EXERCISE PROMPT :: The answer must reproduce every record exactly, with all pictures omitted.

RECORDS PROVIDED ::
_ _ _ _ _

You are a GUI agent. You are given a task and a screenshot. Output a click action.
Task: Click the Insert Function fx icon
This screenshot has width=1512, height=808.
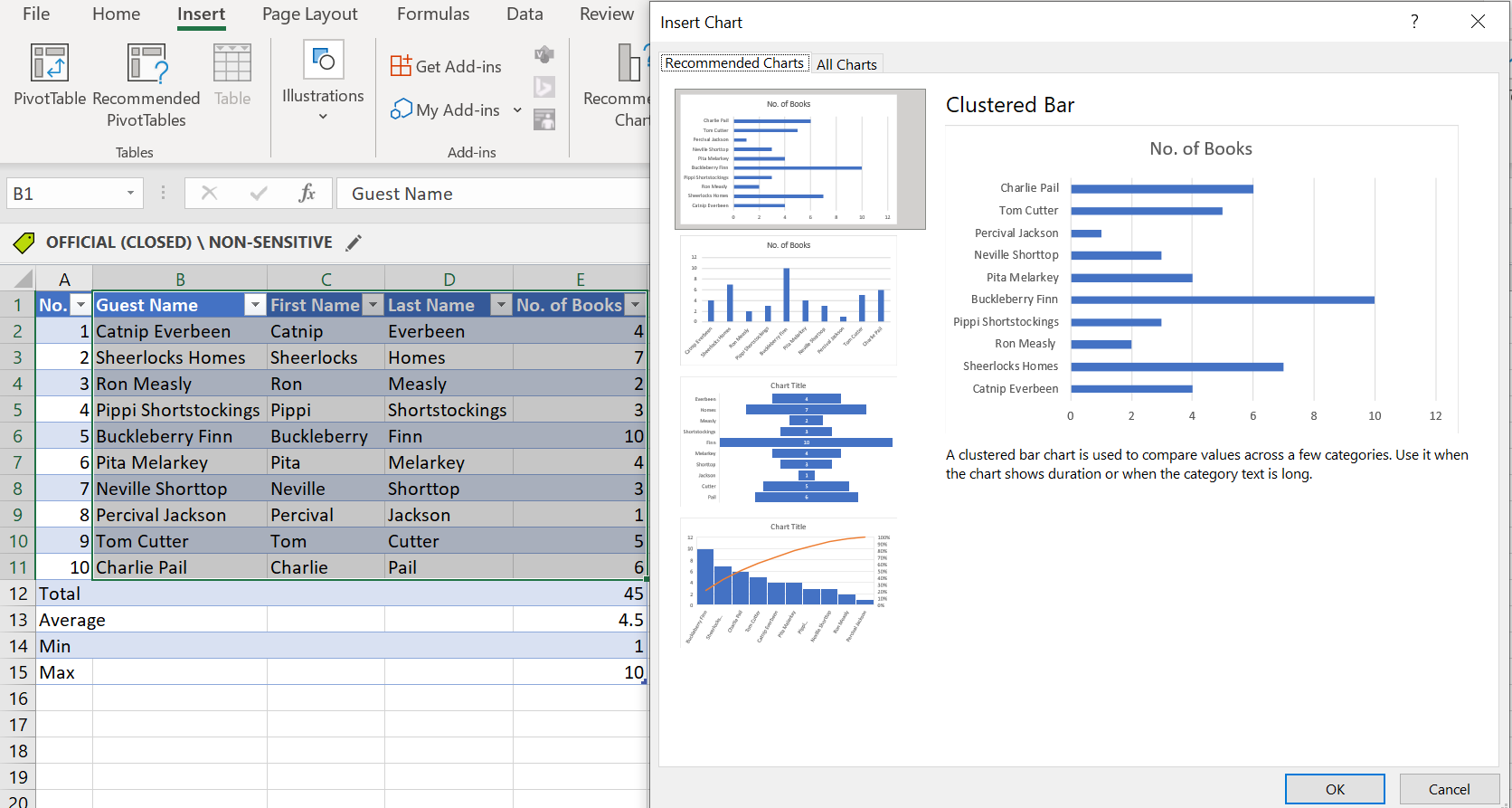tap(307, 193)
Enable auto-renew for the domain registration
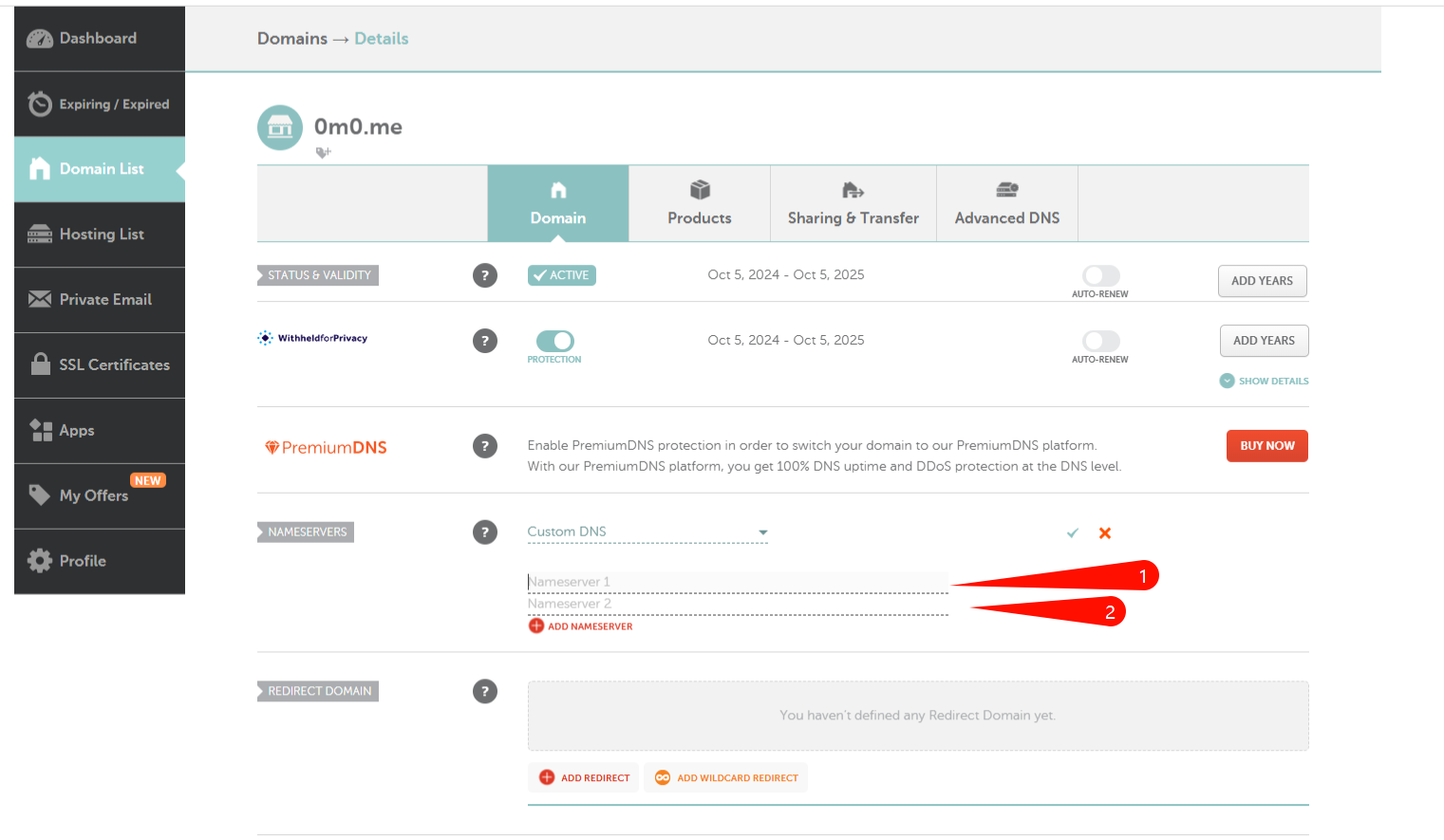 click(1100, 275)
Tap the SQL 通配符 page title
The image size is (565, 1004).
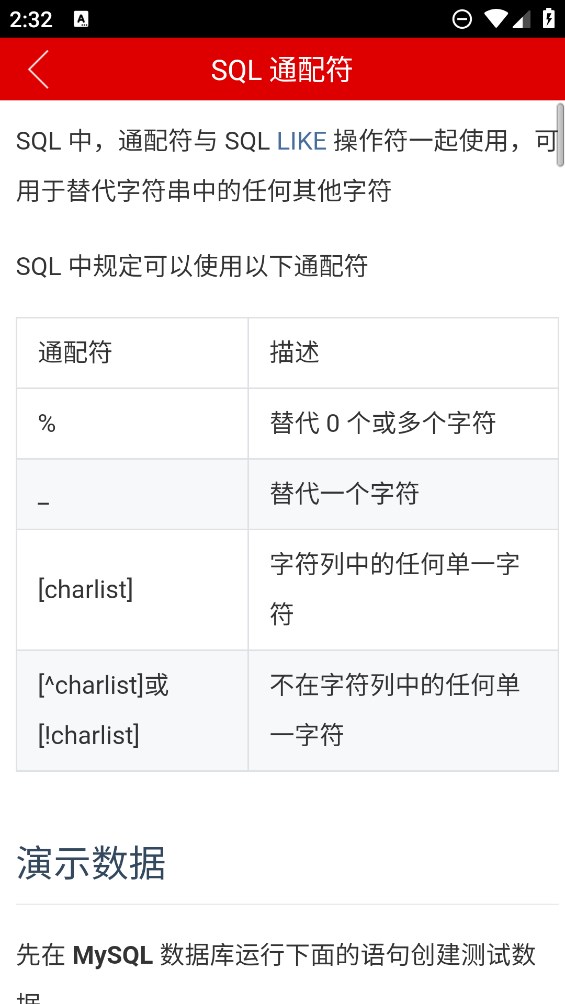(282, 70)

_ _ _ _ _

OUTPUT FOR THIS TASK ::
You are a GUI agent. You are given a task and a screenshot. Output a click action.
Task: Click the Insert Function fx icon
This screenshot has width=1512, height=808.
tap(307, 193)
Enable auto-renew for the domain registration
 click(1100, 275)
Tap the SQL 通配符 page title
The image size is (565, 1004).
(282, 70)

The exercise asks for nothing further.